Résistance chrétienne aux dérives de la démocratie
Article rédigé par Philippe de Saint-Germain, le 05 avril 2007

Nous sommes à la fin d'une époque, écrit le cardinal Ratzinger dans la Note doctrinale sur l'engagement des catholiques dans la vie politique (2002). Le pacte moral sur lequel s'appuie l'unité politique des sociétés démocratiques a éclaté.

Désormais, on s'oppose sur le sens de la personne humaine, de sa dignité, sur la signification et la place du mariage, sur les fins de l'éducation. Ce pluralisme éthique se présente même, dit la Note, comme la condition de la démocratie . Pour fonctionner, celle-ci doit dresser des règles du jeu qui deviennent de plus en plus contraignantes. La liberté humaine se dissout dans le conditionnement.

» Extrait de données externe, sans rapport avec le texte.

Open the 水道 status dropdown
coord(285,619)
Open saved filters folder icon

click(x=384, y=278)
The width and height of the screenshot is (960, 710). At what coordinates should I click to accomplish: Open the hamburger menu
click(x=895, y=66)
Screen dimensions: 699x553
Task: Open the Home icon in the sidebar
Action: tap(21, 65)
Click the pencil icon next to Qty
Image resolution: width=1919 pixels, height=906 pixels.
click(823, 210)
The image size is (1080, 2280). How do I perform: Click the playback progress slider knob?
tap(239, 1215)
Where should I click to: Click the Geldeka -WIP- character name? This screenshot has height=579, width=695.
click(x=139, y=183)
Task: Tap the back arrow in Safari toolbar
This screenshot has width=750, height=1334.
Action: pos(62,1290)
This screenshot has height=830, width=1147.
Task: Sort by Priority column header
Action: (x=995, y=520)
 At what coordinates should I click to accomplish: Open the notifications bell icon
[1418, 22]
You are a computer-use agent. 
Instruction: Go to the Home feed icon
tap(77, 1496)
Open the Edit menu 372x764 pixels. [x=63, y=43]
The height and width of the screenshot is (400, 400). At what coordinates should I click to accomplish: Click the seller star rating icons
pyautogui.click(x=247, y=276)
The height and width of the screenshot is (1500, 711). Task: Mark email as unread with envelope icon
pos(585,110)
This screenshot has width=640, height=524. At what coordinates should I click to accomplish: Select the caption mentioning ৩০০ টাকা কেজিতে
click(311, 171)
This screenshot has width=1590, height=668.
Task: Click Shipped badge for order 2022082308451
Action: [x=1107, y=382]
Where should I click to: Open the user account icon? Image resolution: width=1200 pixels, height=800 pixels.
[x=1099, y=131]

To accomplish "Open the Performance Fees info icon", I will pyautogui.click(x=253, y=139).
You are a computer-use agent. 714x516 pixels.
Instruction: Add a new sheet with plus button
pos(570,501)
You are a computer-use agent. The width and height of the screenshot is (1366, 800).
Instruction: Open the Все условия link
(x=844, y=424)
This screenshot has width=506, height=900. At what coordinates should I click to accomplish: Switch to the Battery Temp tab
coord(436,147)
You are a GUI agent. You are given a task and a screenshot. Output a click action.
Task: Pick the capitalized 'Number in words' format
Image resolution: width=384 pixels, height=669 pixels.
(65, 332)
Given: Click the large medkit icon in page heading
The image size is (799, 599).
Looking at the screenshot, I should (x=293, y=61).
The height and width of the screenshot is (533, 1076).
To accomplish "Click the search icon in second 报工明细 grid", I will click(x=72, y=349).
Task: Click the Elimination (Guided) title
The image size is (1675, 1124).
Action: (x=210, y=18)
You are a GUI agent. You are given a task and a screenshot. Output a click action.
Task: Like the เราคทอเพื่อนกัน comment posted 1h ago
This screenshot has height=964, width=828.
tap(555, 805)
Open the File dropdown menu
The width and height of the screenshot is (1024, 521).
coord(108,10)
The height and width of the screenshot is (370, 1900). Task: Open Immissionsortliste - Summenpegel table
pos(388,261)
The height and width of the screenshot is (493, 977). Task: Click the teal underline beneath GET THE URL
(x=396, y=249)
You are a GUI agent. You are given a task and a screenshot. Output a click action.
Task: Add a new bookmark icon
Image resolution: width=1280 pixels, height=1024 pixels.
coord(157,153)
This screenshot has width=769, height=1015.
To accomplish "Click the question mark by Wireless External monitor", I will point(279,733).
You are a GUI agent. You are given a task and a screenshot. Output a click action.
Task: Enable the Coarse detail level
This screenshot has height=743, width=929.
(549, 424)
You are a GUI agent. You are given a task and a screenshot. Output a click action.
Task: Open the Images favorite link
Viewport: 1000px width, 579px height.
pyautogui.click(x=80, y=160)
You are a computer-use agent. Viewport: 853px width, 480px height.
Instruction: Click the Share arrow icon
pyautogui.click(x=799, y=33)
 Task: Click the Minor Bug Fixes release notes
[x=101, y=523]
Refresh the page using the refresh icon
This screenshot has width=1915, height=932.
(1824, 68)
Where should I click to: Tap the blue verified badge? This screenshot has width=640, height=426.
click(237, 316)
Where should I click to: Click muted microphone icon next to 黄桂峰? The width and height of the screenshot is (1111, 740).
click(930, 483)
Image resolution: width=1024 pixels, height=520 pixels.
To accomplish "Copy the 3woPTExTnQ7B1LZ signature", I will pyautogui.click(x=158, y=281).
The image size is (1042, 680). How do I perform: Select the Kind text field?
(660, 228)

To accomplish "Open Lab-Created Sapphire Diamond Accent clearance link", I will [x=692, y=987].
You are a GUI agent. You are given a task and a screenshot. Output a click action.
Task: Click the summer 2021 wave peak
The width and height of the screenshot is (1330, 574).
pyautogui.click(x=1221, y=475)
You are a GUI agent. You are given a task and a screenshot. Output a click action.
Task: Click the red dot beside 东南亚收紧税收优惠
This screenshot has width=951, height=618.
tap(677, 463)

Ce n'est pas la première fois dans l'histoire qu'un régime politique assoit son pouvoir sur sa propre définition du bien et du mal. Ce n'est pas la première fois non plus que le peuple de Dieu se trouve en première ligne pour s'y opposer.

En premier lieu, ne pas fuir. La compromission, le repli sur soi, la révolte... ces échappatoires sont un refus de la réalité, des exigences de la raison politique et des sacrifices qui, le cas échéant, vont avec. Au contraire, ne pas se dérober, assumer ses responsabilités, faire face, se protéger, sans doute, mais pour mieux aller au contact, minoritaires ou pas.

Dans une réflexion sur les aspects bibliques de la responsabilité politique chrétienne en situation de résistance, le cardinal Ratzinger suggérait trois axes d'engagement (Église, Œcuménisme et Politique, 1987) :

1/ Affirmer sa présence. Devant le mythe irrationnel de l'État tout puissant et de la société sans maître, la mission première des chrétiens est d'affirmer leur présence pour rappeler aux puissants que leur pouvoir est inscrit dans un ordre qui ne leur appartient pas. Pour le chrétien, cela signifie également accepter la pauvreté de la politique, et ses contraintes : ce n'est pas parce que la société est malade, que la démocratie est corrompue dans ses principes, que l'ordre politique a cessé d'être. Apprendre le sens des limites, c'est laisser sa place à l'espérance.

2/ Combattre le mal par le bien. Aux Hébreux asservis à Babylone, Jérémie dit : Bâtissez des maisons..., plantez des jardins, recherchez la paix pour la ville où je vous ai déportés (29, 5-7). Le Cardinal va très loin dans son interprétation : Le chrétien est toujours un élément constructif de l'État dans le sens où il réalise ce qui est positif, ce qui est bien, ce qui unifie. Il ne craint pas de favoriser ainsi le pouvoir du mal, mais il est convaincu que seul un renforcement du bien peut abattre le mal, diminuer le pouvoir du mal et le pouvoir des mauvais.

3/ Éclairer les consciences sur les principes fondamentaux de la vie politique (vie, mariage et famille, liberté d'éducation). La démocratie n'est pas en cause : l'Église dit oui au pluralisme politique mais non au pluralisme moral qui abolit l'homme (Lewis) et divise les communautés. C'est pourquoi le magistère demande aux chrétiens de ne céder à aucun compromis sur les conditions éthiques de la démocratie.

En période électorale, on comprendra que le chrétien ne peut sacraliser son vote. L'isoloir n'est pas le lieu de la définition du bien et du mal, et les fondamentaux de la vie politique échappent à la sanction démocratique (Benoît XVI, Discours sur le droit moral naturel, 12 février). Le sens de son vote est donc subordonné aux décisions que chacun prend pour éclairer les consciences, enrayer le mal et faire progresser le bien à travers ses divers engagements. Autrement dit, voter pour la paix et refuser de se battre, ou se battre seulement dans les cénacles chrétiens à coup d'incantations moralisantes, ce serait mal élevé..., et d'une résistance totalement stérile.

L'engagement politique chrétien est une petite voie, au sens thérésien, une voie humble, déterminée, constante. Comme le cardinal Ratzinger l'écrivait joliment, la voix de la raison est moins forte que le cri de la déraison . L'espérance ne fait pas de bruit, mais là est le salut des hommes.

 

Philippe de Saint-Germain est délégué général de la Fondation de Service politique.
Article paru dans La Nef n° 181, avril 2007.